● What you should do: Look below. Copy each line that has "dialog" in it.

*** Available records ***

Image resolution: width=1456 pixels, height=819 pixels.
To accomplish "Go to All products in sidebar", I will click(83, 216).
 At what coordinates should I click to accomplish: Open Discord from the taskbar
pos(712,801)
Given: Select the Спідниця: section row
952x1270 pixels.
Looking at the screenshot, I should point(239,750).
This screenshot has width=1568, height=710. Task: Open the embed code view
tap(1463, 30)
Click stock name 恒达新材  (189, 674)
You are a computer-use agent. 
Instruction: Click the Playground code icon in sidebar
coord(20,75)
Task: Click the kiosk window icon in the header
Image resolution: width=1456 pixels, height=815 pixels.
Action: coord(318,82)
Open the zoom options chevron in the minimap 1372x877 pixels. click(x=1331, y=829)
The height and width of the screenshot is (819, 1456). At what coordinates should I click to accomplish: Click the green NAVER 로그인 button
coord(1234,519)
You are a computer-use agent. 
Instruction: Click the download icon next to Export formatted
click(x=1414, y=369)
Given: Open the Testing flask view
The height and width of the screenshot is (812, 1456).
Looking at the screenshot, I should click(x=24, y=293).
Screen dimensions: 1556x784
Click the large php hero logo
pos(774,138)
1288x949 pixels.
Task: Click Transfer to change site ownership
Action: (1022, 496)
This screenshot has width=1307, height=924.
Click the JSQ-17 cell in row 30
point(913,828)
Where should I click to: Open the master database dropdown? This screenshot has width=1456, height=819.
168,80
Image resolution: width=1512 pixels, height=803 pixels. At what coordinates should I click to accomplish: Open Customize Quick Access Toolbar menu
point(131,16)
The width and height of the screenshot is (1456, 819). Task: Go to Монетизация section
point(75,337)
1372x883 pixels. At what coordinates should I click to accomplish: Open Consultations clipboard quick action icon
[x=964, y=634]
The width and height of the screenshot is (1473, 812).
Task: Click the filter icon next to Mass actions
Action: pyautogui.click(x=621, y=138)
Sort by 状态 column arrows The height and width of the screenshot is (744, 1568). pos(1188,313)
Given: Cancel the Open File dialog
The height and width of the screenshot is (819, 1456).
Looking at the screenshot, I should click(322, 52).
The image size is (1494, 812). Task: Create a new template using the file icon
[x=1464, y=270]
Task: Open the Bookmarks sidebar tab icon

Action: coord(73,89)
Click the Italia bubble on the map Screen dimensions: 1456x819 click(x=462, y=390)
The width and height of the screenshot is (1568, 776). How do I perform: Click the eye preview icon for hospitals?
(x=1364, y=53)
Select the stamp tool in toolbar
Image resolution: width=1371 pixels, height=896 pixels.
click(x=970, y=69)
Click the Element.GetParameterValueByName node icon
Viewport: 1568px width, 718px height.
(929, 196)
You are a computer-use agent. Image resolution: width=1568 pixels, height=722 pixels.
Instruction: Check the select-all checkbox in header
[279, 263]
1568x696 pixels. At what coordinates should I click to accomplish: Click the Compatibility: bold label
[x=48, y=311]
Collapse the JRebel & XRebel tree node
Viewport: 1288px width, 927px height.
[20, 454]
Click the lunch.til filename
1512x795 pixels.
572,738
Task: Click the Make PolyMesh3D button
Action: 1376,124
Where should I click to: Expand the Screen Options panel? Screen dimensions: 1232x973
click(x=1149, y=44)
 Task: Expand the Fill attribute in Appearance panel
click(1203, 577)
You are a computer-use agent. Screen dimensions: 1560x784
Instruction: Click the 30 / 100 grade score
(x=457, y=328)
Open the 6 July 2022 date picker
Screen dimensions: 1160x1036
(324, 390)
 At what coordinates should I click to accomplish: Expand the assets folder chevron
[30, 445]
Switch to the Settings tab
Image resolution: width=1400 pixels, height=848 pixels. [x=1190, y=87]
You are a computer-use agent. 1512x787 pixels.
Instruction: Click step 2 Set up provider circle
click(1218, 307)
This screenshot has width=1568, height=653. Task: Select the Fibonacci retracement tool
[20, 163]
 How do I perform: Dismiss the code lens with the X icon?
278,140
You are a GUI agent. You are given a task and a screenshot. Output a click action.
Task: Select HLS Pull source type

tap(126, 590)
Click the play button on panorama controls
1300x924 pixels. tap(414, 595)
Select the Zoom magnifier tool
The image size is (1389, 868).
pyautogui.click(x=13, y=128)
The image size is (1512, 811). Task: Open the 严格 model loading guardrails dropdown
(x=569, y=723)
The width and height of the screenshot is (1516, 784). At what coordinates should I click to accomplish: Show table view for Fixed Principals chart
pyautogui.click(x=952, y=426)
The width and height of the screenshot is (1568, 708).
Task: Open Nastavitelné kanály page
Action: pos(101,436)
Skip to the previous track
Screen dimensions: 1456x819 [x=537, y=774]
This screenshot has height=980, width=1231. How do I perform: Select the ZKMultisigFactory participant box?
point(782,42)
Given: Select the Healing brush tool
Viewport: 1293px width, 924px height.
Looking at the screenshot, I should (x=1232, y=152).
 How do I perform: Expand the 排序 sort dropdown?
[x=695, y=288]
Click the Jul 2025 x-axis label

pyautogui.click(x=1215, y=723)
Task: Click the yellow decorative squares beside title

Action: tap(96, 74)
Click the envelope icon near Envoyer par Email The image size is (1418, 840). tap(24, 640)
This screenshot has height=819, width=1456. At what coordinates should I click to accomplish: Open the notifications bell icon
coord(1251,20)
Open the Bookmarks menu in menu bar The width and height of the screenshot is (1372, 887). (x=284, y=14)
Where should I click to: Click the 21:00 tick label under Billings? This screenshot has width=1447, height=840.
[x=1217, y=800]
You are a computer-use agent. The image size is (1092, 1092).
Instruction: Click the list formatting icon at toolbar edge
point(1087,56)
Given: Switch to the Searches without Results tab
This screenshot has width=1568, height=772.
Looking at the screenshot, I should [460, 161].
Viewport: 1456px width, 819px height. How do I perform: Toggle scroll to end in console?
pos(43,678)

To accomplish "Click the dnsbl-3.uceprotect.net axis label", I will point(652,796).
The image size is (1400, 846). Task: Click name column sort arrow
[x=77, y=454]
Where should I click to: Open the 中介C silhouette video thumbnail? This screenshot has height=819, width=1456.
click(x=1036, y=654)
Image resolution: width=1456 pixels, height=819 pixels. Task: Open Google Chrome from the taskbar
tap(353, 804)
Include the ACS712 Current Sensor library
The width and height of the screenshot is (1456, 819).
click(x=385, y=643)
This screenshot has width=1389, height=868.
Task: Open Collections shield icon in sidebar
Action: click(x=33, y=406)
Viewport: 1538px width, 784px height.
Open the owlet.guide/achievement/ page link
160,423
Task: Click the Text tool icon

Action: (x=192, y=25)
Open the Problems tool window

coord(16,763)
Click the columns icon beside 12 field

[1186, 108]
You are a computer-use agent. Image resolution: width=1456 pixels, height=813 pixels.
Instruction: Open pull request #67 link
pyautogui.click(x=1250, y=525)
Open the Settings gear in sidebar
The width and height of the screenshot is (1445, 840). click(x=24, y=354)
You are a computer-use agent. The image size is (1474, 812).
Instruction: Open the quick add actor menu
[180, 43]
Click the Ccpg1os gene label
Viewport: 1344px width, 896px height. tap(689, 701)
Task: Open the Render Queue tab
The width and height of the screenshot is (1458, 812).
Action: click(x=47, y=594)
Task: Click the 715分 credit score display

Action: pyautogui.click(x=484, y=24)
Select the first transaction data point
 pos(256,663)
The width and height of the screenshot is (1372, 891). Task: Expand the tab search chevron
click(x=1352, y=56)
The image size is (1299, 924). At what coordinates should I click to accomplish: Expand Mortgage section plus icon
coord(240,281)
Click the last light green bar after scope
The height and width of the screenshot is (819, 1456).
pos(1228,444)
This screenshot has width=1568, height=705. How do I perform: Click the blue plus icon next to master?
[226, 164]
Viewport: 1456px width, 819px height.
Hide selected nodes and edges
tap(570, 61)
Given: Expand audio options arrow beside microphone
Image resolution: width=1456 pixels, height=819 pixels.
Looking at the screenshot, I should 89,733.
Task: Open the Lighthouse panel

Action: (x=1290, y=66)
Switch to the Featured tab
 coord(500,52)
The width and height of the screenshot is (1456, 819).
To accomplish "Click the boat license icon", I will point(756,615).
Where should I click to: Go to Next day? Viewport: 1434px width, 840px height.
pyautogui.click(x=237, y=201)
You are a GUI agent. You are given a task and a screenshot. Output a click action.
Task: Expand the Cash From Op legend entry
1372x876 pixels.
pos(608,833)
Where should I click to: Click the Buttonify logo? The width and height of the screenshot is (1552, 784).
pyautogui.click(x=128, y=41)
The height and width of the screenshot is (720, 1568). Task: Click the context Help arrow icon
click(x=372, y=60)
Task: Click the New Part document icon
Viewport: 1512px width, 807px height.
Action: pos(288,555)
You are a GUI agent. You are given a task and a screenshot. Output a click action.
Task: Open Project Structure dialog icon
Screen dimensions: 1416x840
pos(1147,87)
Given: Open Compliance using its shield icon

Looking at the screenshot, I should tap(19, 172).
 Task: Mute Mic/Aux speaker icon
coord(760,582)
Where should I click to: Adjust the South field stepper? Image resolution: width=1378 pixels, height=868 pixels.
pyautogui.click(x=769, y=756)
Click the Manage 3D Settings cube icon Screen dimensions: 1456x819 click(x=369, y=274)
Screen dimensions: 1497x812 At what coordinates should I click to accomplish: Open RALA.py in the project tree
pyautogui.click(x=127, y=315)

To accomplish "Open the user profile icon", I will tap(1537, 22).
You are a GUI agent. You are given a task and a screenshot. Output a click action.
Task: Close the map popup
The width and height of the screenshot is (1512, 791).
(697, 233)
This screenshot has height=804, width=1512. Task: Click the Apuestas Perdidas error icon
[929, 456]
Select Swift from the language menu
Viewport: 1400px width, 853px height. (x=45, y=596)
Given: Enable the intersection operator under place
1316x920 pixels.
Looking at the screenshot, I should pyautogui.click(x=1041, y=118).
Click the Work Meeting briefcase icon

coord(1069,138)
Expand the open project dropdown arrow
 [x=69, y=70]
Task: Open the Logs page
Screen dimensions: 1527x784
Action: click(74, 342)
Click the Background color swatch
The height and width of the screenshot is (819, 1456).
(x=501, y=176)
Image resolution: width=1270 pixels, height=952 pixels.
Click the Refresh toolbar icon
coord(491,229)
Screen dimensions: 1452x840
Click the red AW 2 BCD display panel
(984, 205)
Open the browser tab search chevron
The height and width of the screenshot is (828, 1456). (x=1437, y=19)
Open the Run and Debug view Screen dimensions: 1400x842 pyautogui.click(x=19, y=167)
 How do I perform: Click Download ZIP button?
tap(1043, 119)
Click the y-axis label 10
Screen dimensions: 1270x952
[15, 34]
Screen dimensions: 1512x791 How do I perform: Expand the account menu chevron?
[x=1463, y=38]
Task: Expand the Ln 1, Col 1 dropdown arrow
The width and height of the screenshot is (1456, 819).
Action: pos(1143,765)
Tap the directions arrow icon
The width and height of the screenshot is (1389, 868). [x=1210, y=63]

*** End of Available records ***

● Answer area:
Given: Cancel the Open File dialog
Task: Open Project Structure dialog icon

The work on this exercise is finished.